When you look at it that way, the mainstreaming of any previously established franchise within a specific genre effectively makes the game more and more niche.
We can repeat the exercise with any title following the same trends. Recent Resident Evil and Dead Space entries could quite easily be described as games for survival/horror fans who prefer pop-out scares, large amounts of ammunition, limited focus on atmosphere, and non-stop action. I think that is quite the niche audience indeed.
You can see these effects in various places. With Final Fantasy it is right there in the sales figures. That isn't always the best place to prove the point though, as something like Resident Evil will indeed benefit from being an action/zombie game and having a big name. But you certainly can see what is happening with the reviews of all these games, they are not holding up to expectations. More than anything it is right here in comments sections where we can see long time fans complaining about new changes pushing them to the margins of what they can enjoy just because they don't dig the mainstream changes. Gamers will always complain, sure, but if developers can't hold onto their consumer base it's because changes are narrowing their base, not because they are expanding it.
Yes companies need to make money, but the goal of creating something should really be to make the best product possible for the audience it is intended for. I would point to the games Demon's Souls and Dark Souls. I can't even play those games, they are utterly frustrating for me, but they have success and passionate fans because they do hardcore very well. Could the series be more popular if it were easier? Maybe, but now developers would be trying to cater to fans of challenging gameplay who also want their games to go easy on them. Does that make any sense at all?

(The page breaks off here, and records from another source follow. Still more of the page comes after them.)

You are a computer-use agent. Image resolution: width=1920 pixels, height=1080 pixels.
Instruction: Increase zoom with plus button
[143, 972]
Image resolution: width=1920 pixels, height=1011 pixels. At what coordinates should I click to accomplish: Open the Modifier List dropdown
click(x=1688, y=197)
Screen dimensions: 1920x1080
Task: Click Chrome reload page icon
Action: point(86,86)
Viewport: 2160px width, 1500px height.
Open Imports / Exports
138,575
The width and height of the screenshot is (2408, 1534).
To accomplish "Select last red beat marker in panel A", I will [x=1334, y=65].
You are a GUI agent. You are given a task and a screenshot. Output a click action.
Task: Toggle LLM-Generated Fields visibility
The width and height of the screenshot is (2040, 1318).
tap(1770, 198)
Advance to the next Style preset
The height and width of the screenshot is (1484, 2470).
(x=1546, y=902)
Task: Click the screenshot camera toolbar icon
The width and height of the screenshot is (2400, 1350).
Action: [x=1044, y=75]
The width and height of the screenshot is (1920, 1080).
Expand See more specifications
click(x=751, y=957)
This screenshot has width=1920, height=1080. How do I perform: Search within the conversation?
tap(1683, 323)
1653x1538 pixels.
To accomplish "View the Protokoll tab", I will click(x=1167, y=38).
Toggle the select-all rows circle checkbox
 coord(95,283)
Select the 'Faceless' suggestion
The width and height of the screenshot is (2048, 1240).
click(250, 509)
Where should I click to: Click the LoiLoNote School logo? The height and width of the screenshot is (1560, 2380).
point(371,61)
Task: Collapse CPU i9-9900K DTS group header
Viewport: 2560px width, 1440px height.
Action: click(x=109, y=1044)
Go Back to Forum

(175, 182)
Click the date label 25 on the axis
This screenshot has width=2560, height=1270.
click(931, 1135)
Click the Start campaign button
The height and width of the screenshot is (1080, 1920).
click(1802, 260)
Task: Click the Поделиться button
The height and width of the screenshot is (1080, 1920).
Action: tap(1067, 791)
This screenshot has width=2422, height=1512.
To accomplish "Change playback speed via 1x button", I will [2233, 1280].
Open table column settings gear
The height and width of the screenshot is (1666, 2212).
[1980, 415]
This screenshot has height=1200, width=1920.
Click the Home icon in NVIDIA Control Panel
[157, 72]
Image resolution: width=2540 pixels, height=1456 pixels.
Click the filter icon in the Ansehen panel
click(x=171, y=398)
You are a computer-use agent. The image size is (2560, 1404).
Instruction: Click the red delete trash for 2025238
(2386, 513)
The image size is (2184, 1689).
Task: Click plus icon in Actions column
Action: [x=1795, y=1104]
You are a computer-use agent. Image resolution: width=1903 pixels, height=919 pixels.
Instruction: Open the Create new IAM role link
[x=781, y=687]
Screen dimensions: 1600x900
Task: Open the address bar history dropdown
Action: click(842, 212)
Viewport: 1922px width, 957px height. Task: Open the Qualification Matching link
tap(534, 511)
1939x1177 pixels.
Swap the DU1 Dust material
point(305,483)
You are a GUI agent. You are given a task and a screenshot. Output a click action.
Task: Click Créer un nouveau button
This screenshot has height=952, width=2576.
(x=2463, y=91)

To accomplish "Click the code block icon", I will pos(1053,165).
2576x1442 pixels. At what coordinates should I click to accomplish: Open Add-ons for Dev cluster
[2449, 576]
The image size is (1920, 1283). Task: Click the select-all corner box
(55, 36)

I don't think so. I think when you change established norms to get mass appeal you are twisting the arms of the greater portion of your audience and making your product so niche that its future is unsustainable and coasting on name recognition. That coasting period is probably limited. If they really must make games that mash things up to this extent then I believe they should make new franchises and let them prove themselves. Like with The Last Remnant, that worked out well right? Well, at least it lived and died on its own merit and didn't tear a beloved institution down on its way to the ash pile of history.